* Prompt
Go to the line with "Click the Reprovados" in the records below, then output it and each following line exactly, up to and including the line with "(17) with the". Skip pictures and add nothing.

* Saved entries
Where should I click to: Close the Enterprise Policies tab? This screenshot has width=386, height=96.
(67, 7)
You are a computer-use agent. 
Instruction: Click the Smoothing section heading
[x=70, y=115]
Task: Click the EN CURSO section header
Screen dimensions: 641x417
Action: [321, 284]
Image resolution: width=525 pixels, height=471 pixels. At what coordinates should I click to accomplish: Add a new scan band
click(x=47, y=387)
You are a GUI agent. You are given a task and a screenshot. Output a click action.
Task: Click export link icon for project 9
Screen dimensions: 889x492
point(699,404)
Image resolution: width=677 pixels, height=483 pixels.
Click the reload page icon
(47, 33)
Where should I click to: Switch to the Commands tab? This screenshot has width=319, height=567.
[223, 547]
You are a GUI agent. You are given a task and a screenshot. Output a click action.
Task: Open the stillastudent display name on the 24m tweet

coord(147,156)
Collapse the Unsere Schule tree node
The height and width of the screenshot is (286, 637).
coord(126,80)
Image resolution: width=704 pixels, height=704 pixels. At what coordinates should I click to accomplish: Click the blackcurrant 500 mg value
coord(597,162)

* * *

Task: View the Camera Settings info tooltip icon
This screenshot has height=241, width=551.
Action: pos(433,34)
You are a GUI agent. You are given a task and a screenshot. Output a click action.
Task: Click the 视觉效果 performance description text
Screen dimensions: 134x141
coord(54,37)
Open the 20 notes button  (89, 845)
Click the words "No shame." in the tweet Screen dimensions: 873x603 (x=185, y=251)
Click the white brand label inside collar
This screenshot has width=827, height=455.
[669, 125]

--

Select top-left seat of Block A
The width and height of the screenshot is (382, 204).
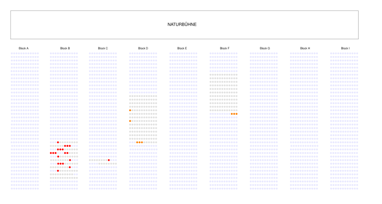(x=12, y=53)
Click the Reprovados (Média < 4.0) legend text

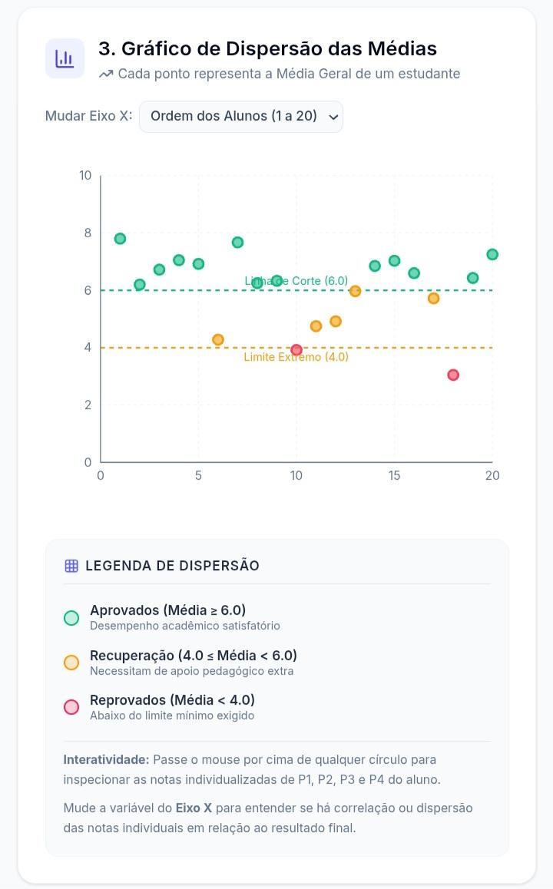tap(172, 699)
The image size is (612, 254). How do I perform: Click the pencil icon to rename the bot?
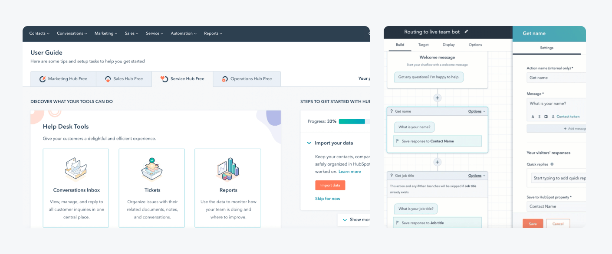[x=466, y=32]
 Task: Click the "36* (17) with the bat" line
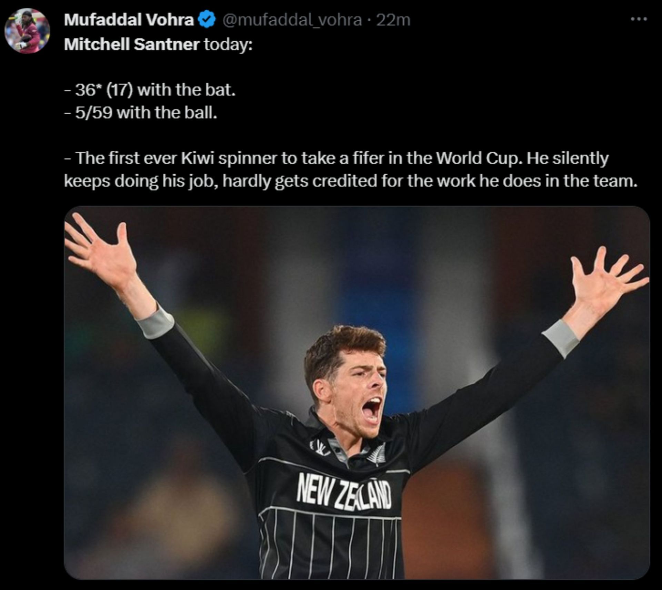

* Result of this exercise
Click the Reprovados (Média < 4.0) legend text

tap(172, 699)
The image size is (612, 254). How do I perform: Click the pencil icon to rename the bot?
[x=466, y=32]
 Task: Click the "36* (17) with the bat" line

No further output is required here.